--- begin Supplied text ---
Re: Partition-wise join for join between (declaratively) partitioned tables

From: Robert Haas <robertmhaas(at)gmail(dot)com>
To: Amit Langote <Langote_Amit_f8(at)lab(dot)ntt(dot)co(dot)jp>
Cc: Ashutosh Bapat <ashutosh(dot)bapat(at)enterprisedb(dot)com>, Etsuro Fujita <fujita(dot)etsuro(at)lab(dot)ntt(dot)co(dot)jp>, Thomas Munro <thomas(dot)munro(at)enterprisedb(dot)com>, Rafia Sabih <rafia(dot)sabih(at)enterprisedb(dot)com>, Rajkumar Raghuwanshi <rajkumar(dot)raghuwanshi(at)enterprisedb(dot)com>, pgsql-hackers <pgsql-hackers(at)postgresql(dot)org>
Subject: Re: Partition-wise join for join between (declaratively) partitioned tables
Date: 2017-09-12 19:09:38
Message-ID: CA+TgmobEygfb9wdz0nBZF-pCoVaoQK0w2uKfRsb2yjiq4WZ0sg@mail.gmail.com
Views: Raw Message | Whole Thread | Download mbox | Resend email
Thread:
Lists: pgsql-hackers

On Tue, Sep 12, 2017 at 3:46 AM, Amit Langote
<Langote_Amit_f8(at)lab(dot)ntt(dot)co(dot)jp> wrote:
> In this case, AcquireExecutorLocks will lock all the relations in
> PlannedStmt.rtable, which must include all partitioned tables of all
> partition trees involved in the query. Of those, it will lock the tables
> whose RT indexes appear in PlannedStmt.nonleafResultRelations with
> RowExclusiveLock mode. PlannedStmt.nonleafResultRelations is a global
> list of all partitioned table RT indexes obtained by concatenating
> partitioned_rels lists of all ModifyTable nodes involved in the query
> (set_plan_refs does that). We need to distinguish nonleafResultRelations,
> because we need to take the stronger lock on a given table before any
> weaker one if it happens to appear in the query as a non-result relation
> too, to avoid lock strength upgrade deadlock hazard.

Hmm. The problem with this theory in my view is that it doesn't
explain why InitPlan() and ExecOpenScanRelation() lock the relations
instead of just assuming that they are already locked either by
AcquireExecutorLocks or by planning. If ExecLockNonLeafAppendTables()
doesn't really need to take locks, then ExecOpenScanRelation() must
not need to do it either. We invented ExecLockNonLeafAppendTables()
on the occasion of removing the scans of those tables which would
previously have caused ExecOpenScanRelation() to be invoked, so as to
keep the locking behavior unchanged.

AcquireExecutorLocks() looks like an odd bit of code to me. The
executor itself locks result tables in InitPlan() and then everything
else during InitPlan() and all of the others later on while walking
the plan tree -- comments in InitPlan() say that this is to avoid a
lock upgrade hazard if a result rel is also a source rel. But
AcquireExecutorLocks() has no such provision; it just locks everything
in RTE order. In theory, that's a deadlock hazard of another kind, as
we just talked about in the context of EIBO. In fact, expanding in
bound order has made the situation worse: before, expansion order and
locking order were the same, so maybe having AcquireExecutorLocks()
--- end Supplied text ---
--- begin Data ---
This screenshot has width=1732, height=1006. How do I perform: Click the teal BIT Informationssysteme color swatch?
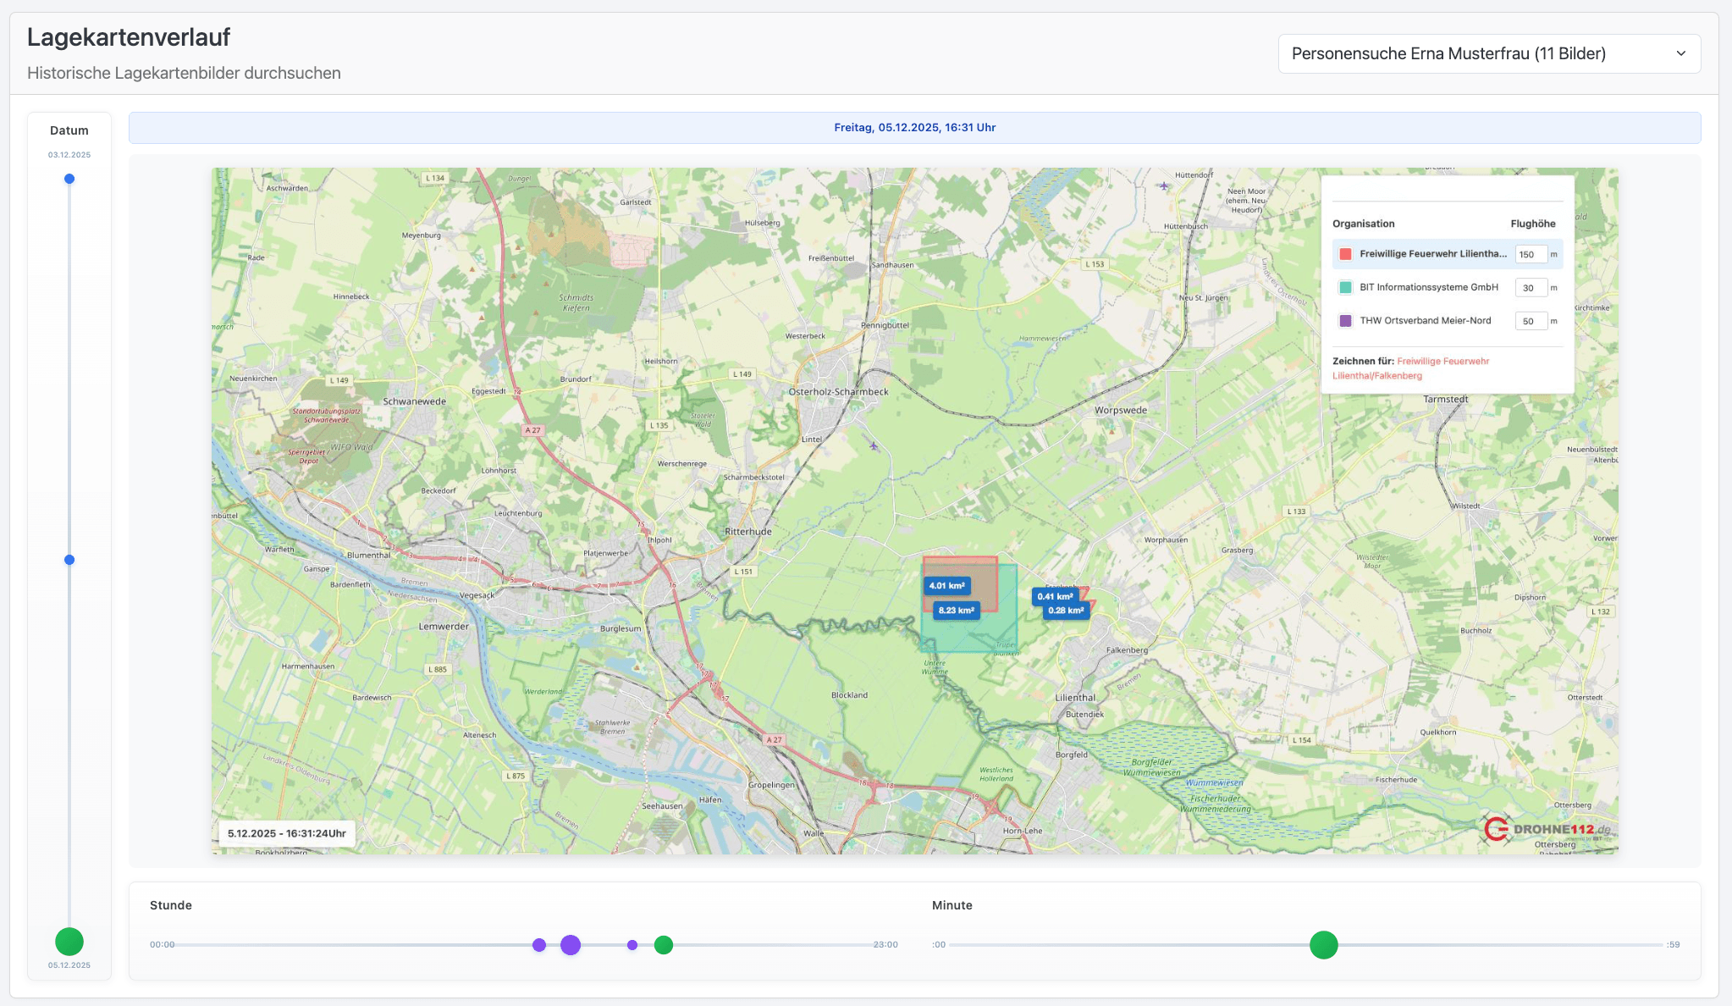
--- end Data ---
▶ _Exercise requirements_:
a – Name every function in the partition-wise join message that is written with a pair of parentheses after its name. List each one once.
b – Answer from the partition-wise join message:
(i) What date and time does its header give?
(ii) In which lock mode are tables locked whose RT indexes appear in PlannedStmt.nonleafResultRelations?
(iii) In what order does AcquireExecutorLocks() lock everything?

▶ _Answers to the tasks_:
a –
InitPlan()
ExecOpenScanRelation()
ExecLockNonLeafAppendTables()
AcquireExecutorLocks()

b –
(i) 2017-09-12 19:09:38
(ii) RowExclusiveLock
(iii) RTE order